Jan Wojcik Elan Chalon
Crédit photo : Elan Chalon

Plusieurs prospects de l'Europe de l'Est ont choisi la France pour terminer leur formation.

Ils s'appellent Rostyslav Novitshyi, Yulian Yemets*, Jan et Szymon Wojcik. On ne peut pas dire qu'ils envahissent le championnat de France Espoirs. Mais voir des joueurs de l'Europe de l'Est au sein des effectifs U21 est une nouveauté en France.

Tous arrivés à l'âge de 17 ans ou avant, ils pourront obtenir le statut de Joueur formé localement (JFL) s'ils ne quittent pas le championnat de France d'ici leurs 21 ans.

Des championnats jeunes de plus en plus compétitifs

Il faut dire que les centres de formation français, autrefois décriés, sont de plus en plus réputés hors de nos frontières. « Les championnats jeunes en France sont compétitifs et très athlétiques, avec une façon de jouer très moderne, fait de vitesse et d'espace », commente Oleksandr Proshuta, spécialiste du basketball ukrainien. Chaque année, des joueurs issus de ces centres de formation se font drafter ou rejoignent un club d'EuroLeague. Clint Capela, Mathias Lessort, Thomas Heurtel ou Vincent Poirier, ils ont tous passé plusieurs saisons en Espoirs avant de signer un contrat professionnel et d'exploser.

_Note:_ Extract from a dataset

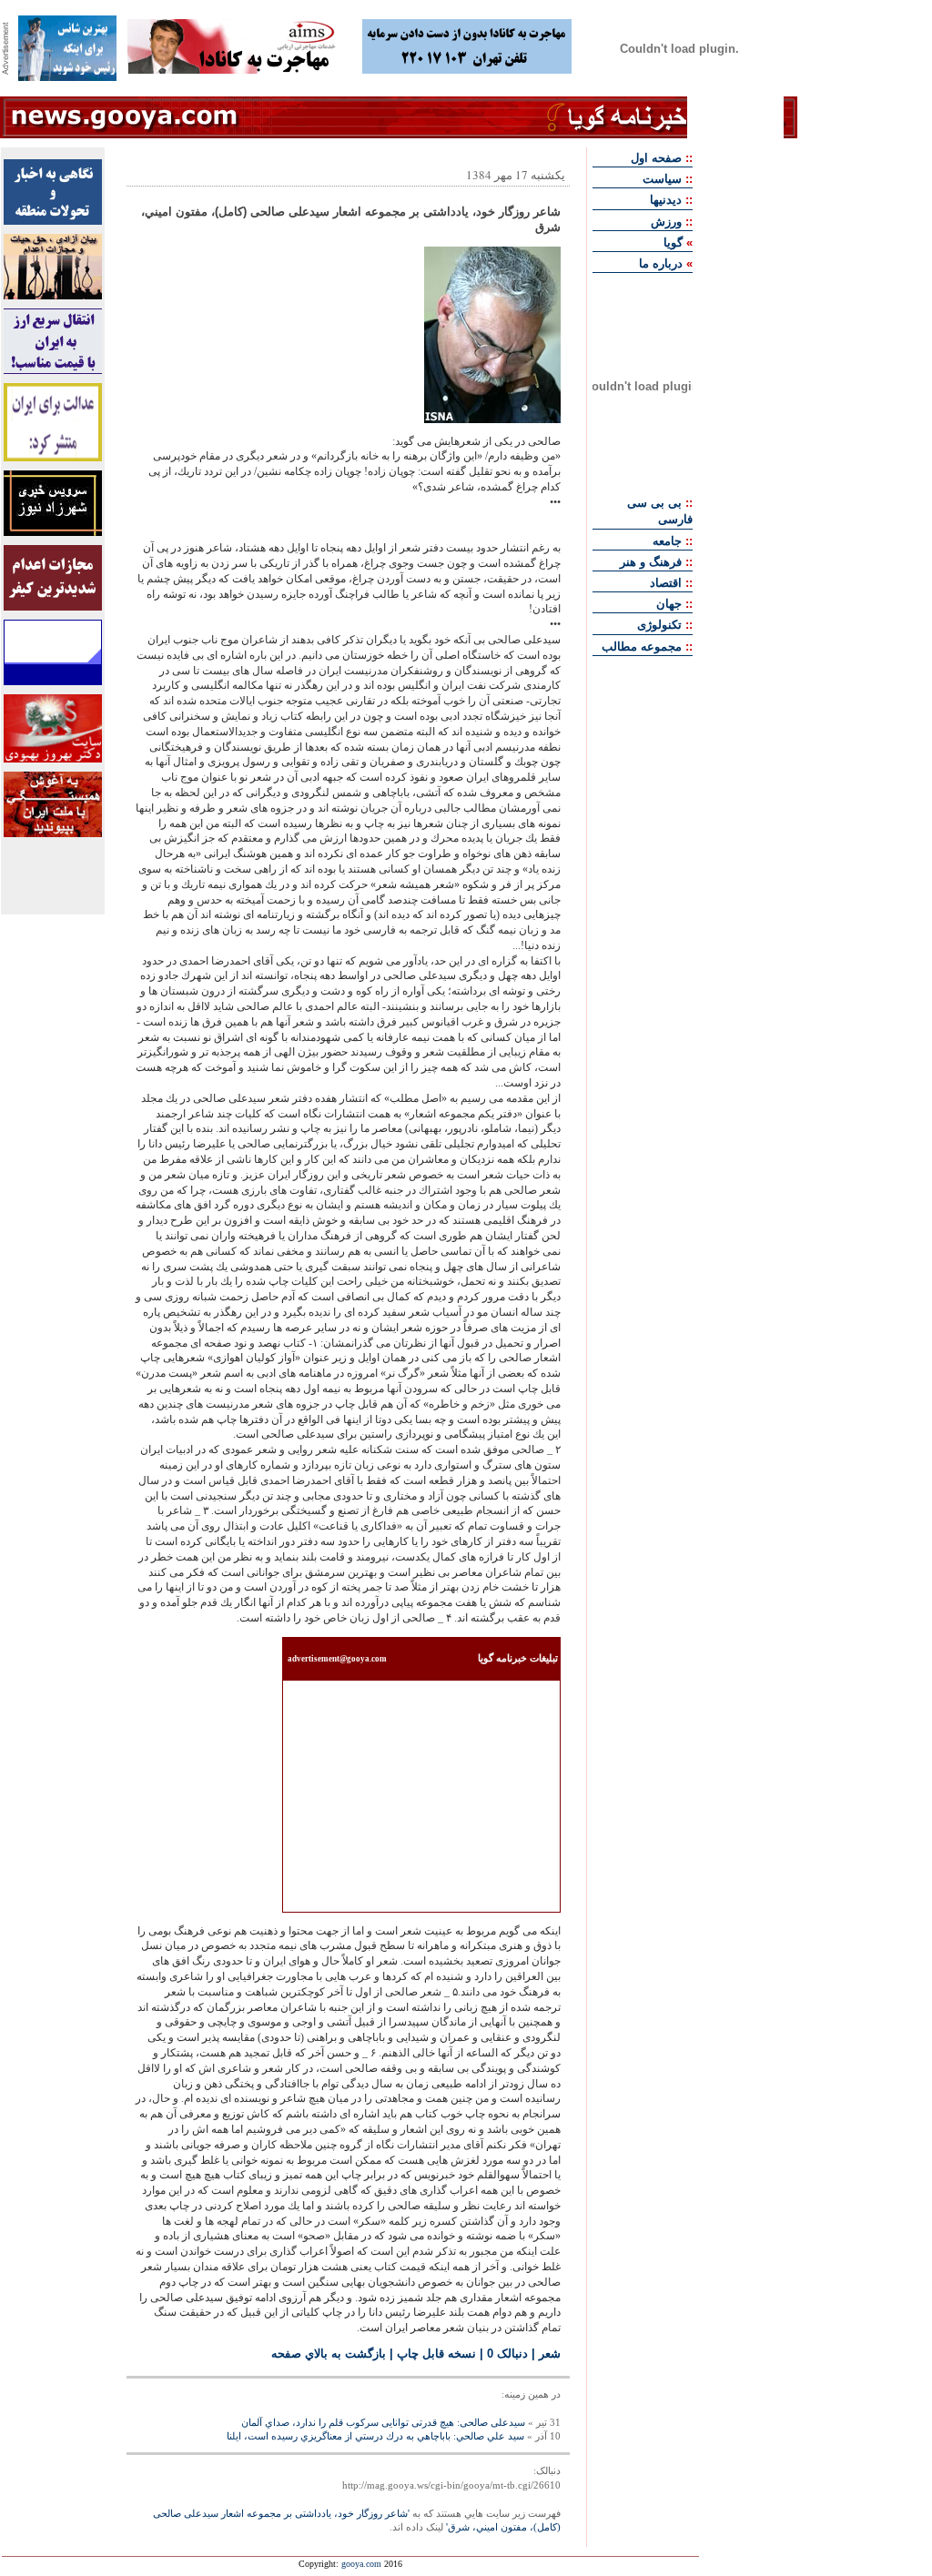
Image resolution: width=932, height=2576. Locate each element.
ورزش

Si des jeunes étrangers ont toujours fait partie des effectifs espoirs, ils venaient pour leur plupart de l'Afrique francophone ou des pays limitrophes comme la Suisse ou la Belgique. D'ailleurs, on constate qu'ils sont toujours là, avec des cas particuliers, comme à Antibes (grâce à ses liens en Belgique) ou au sein de la très internationale Principauté de Monaco (qui compte un joueur canadien par exemple).

La nouveauté, ce sont donc ces joueurs de l'Est qui intègrent le championnat. Par le passé, l'Ukrainien Arthur Drozdov a fait ce cheminement en rejoignant le centre de formation de l’Élan Béarnais qui rayonnait au début des années 2000. Mais son cas est longtemps resté à part. En 2017, ce ne sont plus des cas isolés.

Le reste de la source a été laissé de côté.